DATA RECORDS:
* * * *

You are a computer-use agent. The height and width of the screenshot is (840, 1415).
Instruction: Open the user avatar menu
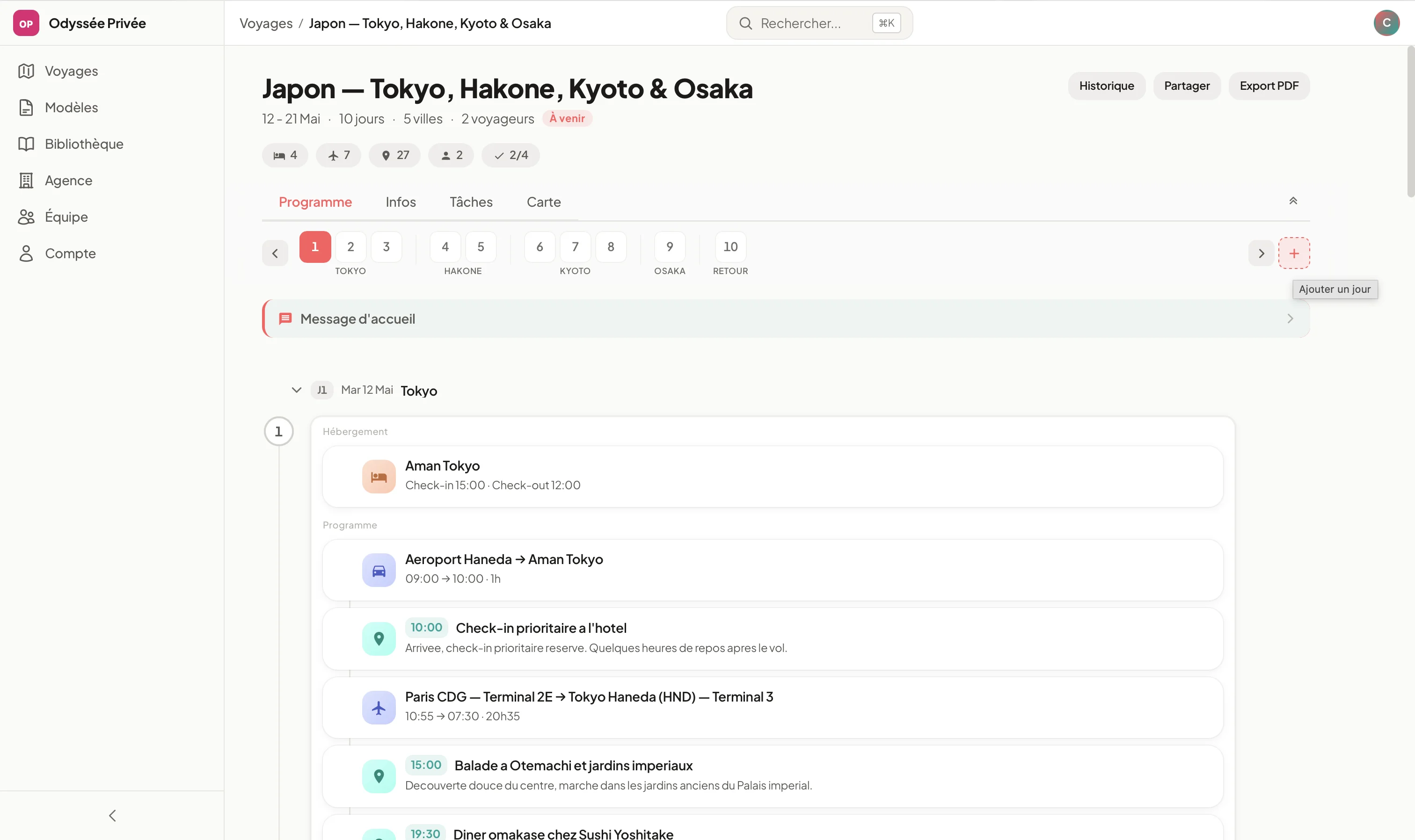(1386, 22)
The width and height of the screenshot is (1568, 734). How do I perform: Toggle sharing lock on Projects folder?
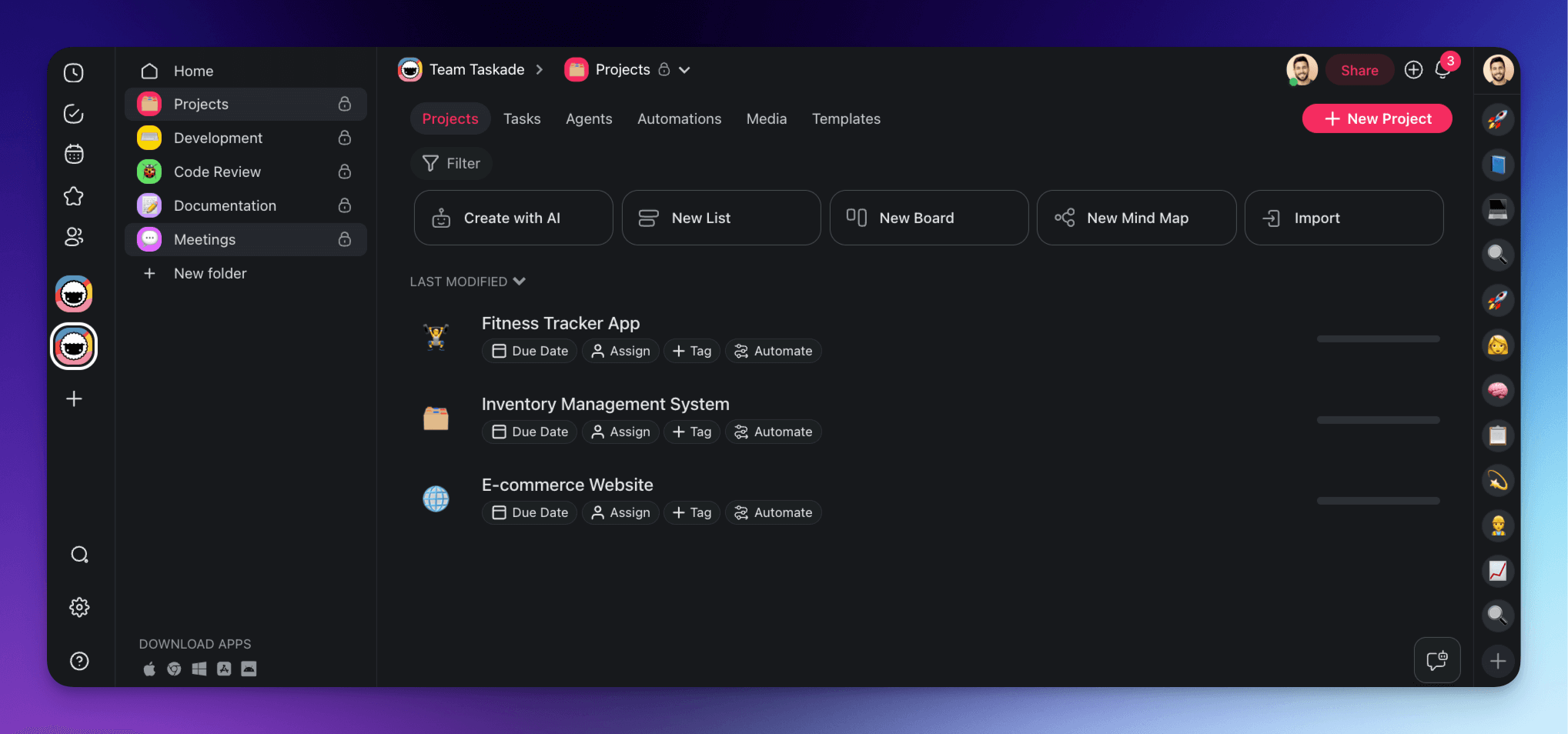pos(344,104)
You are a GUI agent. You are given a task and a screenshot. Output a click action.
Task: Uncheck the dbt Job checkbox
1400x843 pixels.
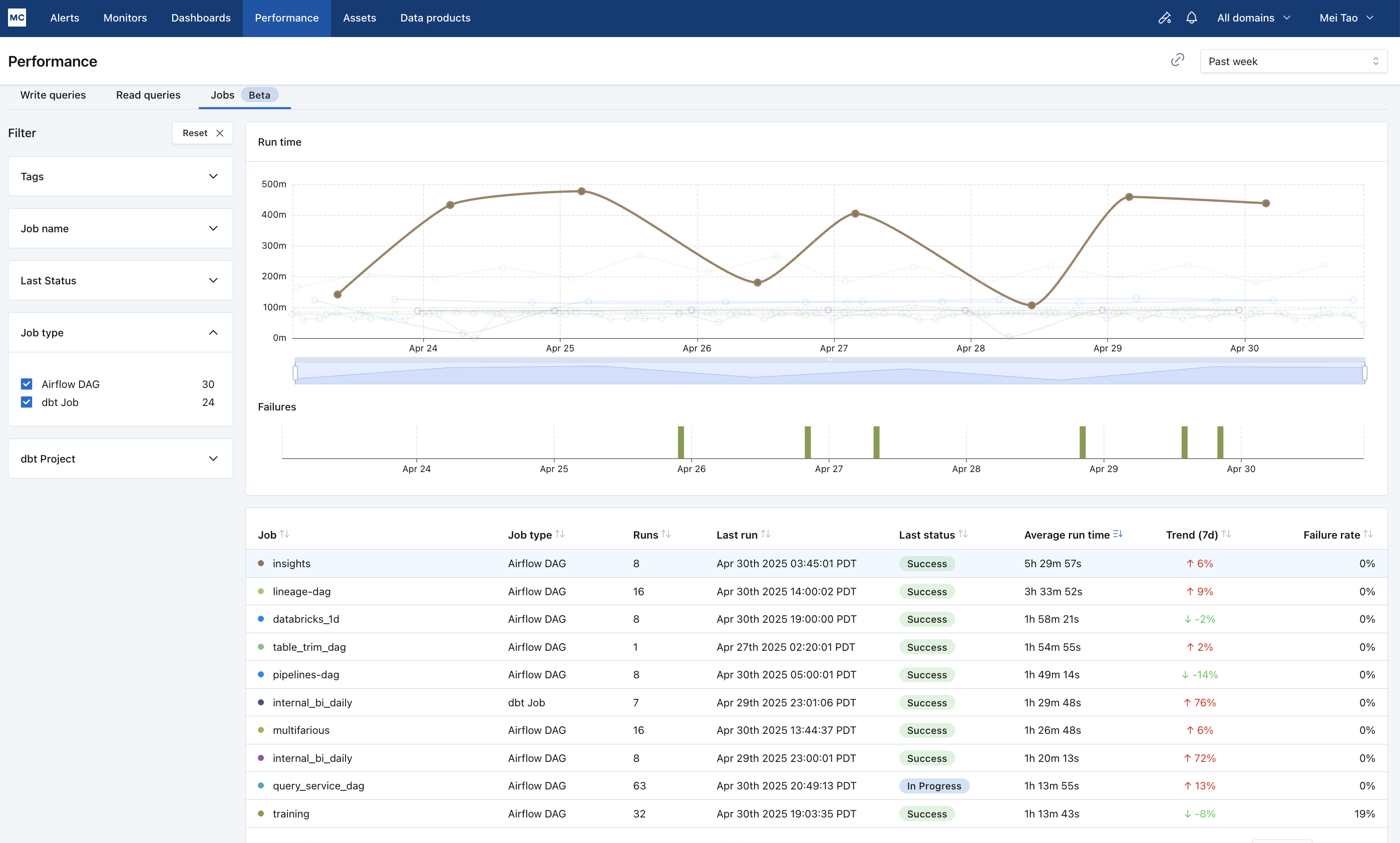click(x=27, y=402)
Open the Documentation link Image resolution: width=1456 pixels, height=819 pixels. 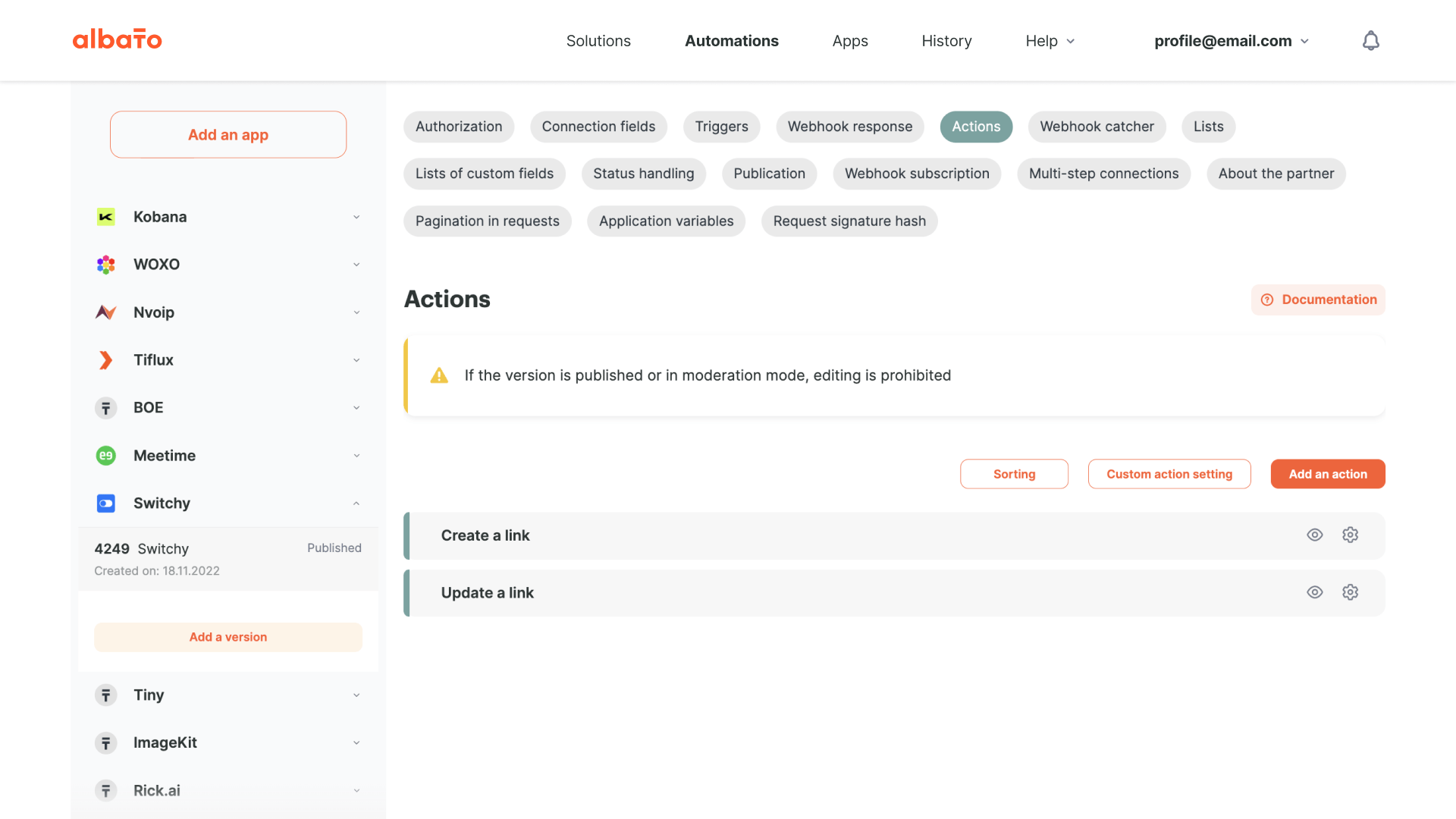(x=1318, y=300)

* * * *

DESCRIPTION OF THE TASK:
Looking only at the listing, say how many lines include "agent"; reply with the number alone.

RESULT BELOW:
2